Exercise goal ▸
Word for word, give again the lines of the material below, from the one holding "สุวภารัตน์ (16, 2299)" to the last, with nothing added.
==========
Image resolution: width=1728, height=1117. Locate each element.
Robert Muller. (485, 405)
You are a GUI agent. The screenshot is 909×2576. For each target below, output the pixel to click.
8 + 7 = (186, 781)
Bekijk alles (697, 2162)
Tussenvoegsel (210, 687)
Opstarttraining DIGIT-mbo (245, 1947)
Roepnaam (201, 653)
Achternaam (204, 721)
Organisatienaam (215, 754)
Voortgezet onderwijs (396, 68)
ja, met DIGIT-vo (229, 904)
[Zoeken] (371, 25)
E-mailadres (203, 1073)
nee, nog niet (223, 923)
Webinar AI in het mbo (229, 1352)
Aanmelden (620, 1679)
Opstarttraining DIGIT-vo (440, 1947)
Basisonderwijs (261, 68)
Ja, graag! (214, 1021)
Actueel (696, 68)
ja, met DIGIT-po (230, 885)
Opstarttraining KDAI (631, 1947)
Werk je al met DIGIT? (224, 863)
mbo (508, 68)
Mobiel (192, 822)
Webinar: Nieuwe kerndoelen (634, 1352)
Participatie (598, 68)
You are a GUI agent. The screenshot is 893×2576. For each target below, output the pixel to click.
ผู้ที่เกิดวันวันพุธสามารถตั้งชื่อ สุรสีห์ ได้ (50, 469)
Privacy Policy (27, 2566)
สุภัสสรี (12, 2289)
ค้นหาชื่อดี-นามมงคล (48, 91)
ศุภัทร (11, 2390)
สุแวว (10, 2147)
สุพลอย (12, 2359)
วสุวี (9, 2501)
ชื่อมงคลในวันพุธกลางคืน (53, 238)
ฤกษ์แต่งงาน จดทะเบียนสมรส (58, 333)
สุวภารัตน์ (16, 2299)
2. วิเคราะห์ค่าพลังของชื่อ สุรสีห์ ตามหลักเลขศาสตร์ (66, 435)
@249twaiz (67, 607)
==========
Written answer ▸
สุวภารัตน์ (16, 2299)
2. วิเคราะห์ค่าพลังของชื่อ สุรสีห์ ตามหลักเลขศาสตร์ (66, 435)
@249twaiz (67, 607)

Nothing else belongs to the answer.